* [To do] Skip the pictures. Transcribe the rest of the data below without changing a word.

Data supplied: Begin

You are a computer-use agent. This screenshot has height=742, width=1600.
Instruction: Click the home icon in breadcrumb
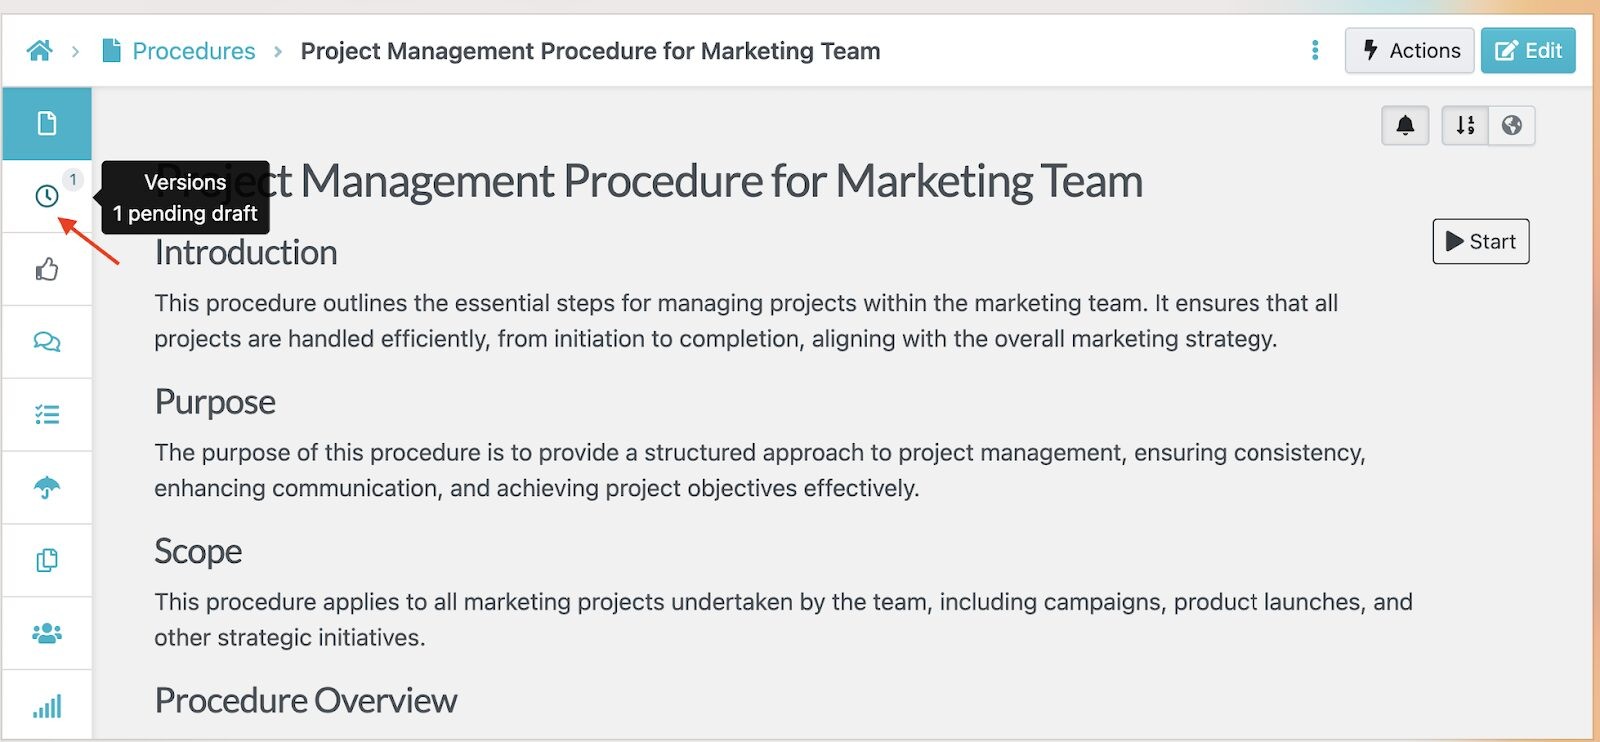40,50
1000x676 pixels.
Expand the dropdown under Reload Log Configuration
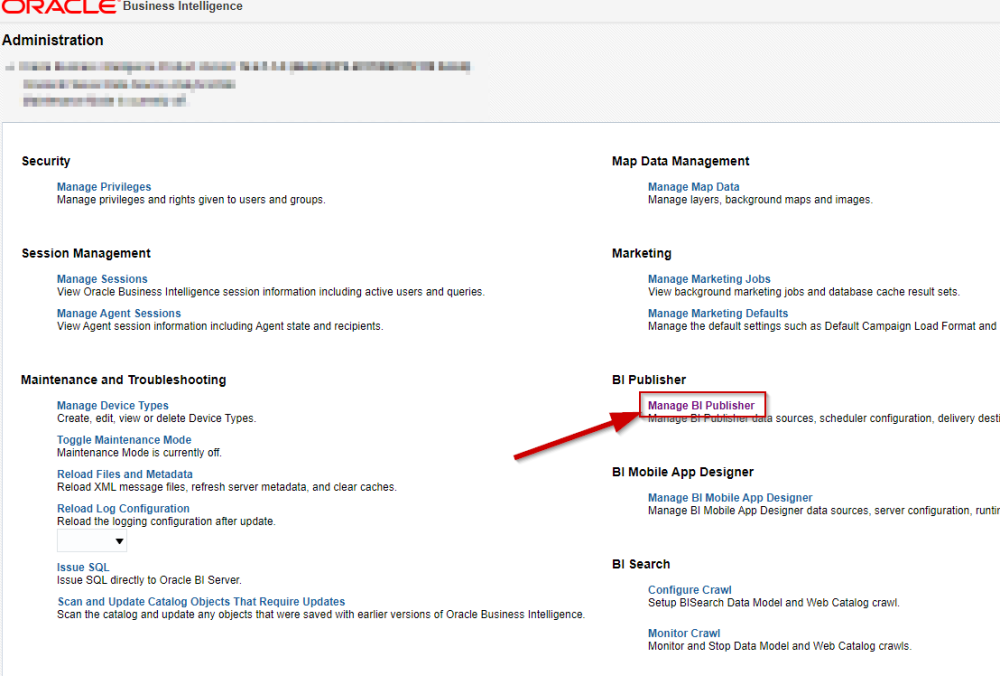click(92, 542)
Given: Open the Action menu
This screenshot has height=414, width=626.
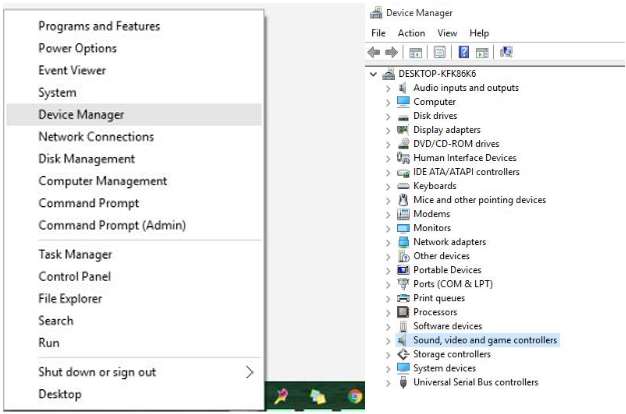Looking at the screenshot, I should 411,33.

Data supplied: End

* [Answer for the task]
You are a computer-use agent. This screenshot has height=742, width=1600.
Instruction: Click the home icon in breadcrumb
40,50
1000x676 pixels.
Expand the dropdown under Reload Log Configuration
click(92, 542)
Given: Open the Action menu
This screenshot has height=414, width=626.
Looking at the screenshot, I should 411,33.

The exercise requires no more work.